** Opening Records to process block **

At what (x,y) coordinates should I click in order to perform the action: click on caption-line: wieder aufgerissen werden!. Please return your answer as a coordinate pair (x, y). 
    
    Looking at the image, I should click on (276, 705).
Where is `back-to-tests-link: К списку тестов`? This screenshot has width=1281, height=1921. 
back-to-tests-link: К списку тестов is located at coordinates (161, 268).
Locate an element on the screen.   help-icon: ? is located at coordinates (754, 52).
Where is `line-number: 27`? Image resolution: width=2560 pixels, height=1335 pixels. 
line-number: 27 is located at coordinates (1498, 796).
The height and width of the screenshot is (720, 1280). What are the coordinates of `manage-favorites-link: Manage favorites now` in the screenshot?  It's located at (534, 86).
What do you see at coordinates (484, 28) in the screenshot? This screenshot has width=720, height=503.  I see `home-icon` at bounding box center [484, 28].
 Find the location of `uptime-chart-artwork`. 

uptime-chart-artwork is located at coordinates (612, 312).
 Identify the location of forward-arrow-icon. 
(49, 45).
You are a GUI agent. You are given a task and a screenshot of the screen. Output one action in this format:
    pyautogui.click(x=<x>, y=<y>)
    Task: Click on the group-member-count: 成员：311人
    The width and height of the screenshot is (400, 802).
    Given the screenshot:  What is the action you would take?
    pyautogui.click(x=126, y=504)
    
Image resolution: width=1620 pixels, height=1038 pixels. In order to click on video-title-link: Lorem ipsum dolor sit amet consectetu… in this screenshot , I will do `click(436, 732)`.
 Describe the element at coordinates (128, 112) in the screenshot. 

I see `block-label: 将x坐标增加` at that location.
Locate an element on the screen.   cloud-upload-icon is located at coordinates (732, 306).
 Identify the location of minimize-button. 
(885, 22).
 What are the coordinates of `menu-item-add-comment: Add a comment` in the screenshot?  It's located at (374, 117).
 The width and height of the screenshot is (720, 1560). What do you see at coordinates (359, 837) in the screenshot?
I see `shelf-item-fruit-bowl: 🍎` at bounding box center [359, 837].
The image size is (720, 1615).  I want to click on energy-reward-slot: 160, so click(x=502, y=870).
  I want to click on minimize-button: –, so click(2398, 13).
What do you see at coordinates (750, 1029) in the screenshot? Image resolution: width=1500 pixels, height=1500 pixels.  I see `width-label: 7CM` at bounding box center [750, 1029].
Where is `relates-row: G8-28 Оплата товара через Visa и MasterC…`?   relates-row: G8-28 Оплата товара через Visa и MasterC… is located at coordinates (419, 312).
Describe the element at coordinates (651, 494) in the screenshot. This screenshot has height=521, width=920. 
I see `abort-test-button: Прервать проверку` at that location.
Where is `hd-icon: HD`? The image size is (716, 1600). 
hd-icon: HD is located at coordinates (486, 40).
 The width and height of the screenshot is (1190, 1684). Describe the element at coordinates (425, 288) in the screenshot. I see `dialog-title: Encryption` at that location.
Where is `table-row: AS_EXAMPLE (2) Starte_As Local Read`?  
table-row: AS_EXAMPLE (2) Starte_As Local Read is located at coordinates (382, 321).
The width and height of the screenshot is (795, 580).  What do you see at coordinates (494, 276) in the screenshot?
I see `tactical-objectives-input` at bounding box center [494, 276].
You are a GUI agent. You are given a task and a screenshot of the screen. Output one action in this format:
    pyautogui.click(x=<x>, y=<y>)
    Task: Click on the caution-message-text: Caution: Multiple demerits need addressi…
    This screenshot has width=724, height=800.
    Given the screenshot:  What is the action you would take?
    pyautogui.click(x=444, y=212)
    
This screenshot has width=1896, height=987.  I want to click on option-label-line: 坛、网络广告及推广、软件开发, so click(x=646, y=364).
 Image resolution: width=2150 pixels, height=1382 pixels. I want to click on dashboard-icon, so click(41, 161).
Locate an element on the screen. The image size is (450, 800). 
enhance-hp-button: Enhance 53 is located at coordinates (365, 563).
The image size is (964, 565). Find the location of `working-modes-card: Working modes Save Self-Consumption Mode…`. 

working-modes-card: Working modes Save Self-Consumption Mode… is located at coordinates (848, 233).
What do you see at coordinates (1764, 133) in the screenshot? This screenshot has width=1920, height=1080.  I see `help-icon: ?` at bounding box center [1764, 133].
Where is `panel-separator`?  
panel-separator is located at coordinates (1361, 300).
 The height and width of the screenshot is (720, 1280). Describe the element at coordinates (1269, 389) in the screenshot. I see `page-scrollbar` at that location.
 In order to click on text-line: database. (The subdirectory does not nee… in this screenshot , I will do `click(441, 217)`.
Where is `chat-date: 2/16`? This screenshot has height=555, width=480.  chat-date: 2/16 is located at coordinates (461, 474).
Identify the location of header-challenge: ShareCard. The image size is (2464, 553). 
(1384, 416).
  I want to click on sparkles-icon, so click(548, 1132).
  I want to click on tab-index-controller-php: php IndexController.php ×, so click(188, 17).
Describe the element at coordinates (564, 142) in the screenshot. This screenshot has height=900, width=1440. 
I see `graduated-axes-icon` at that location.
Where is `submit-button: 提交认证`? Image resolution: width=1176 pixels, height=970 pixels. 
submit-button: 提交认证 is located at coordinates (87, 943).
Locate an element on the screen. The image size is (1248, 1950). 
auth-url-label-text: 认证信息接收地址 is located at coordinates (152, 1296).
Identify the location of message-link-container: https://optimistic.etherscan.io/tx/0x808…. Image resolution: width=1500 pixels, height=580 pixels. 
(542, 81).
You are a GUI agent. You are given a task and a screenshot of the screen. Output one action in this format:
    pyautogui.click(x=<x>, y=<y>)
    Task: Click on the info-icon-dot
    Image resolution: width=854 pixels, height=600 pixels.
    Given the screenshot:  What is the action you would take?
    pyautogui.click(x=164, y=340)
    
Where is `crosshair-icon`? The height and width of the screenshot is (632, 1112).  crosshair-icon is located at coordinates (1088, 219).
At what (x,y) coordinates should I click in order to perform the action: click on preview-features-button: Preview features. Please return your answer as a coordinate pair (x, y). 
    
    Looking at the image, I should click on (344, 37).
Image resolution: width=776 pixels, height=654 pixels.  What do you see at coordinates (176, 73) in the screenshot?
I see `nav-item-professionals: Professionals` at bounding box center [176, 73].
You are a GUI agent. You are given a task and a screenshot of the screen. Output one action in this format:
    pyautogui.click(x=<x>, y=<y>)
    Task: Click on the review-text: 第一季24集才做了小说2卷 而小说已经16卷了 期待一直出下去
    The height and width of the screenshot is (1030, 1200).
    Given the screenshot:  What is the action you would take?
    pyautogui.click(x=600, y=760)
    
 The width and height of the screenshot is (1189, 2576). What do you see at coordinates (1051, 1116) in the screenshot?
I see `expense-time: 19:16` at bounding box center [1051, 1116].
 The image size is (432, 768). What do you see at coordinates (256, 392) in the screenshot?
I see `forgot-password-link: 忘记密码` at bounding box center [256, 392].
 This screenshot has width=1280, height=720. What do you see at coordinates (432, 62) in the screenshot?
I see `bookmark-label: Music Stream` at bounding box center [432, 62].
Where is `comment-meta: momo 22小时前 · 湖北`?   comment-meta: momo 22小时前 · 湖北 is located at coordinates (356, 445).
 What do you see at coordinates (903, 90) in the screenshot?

** Closing Records to process block **

▶ [Assignment]
Turn the lines running from the start of the records through the line containing "The height and width of the screenshot is (720, 1280). What" into a numbered list, leaving out any blank lines.

▶ [Output]
1. At what (x,y) coordinates should I click in order to perform the action: click on caption-line: wieder aufgerissen werden!. Please return your answer as a coordinate pair (x, y). 
2.     Looking at the image, I should click on (276, 705).
3. Where is `back-to-tests-link: К списку тестов`? This screenshot has width=1281, height=1921. 
4. back-to-tests-link: К списку тестов is located at coordinates (161, 268).
5. Locate an element on the screen.   help-icon: ? is located at coordinates (754, 52).
6. Where is `line-number: 27`? Image resolution: width=2560 pixels, height=1335 pixels. 
7. line-number: 27 is located at coordinates (1498, 796).
8. The height and width of the screenshot is (720, 1280). What are the coordinates of `manage-favorites-link: Manage favorites now` in the screenshot?  It's located at (534, 86).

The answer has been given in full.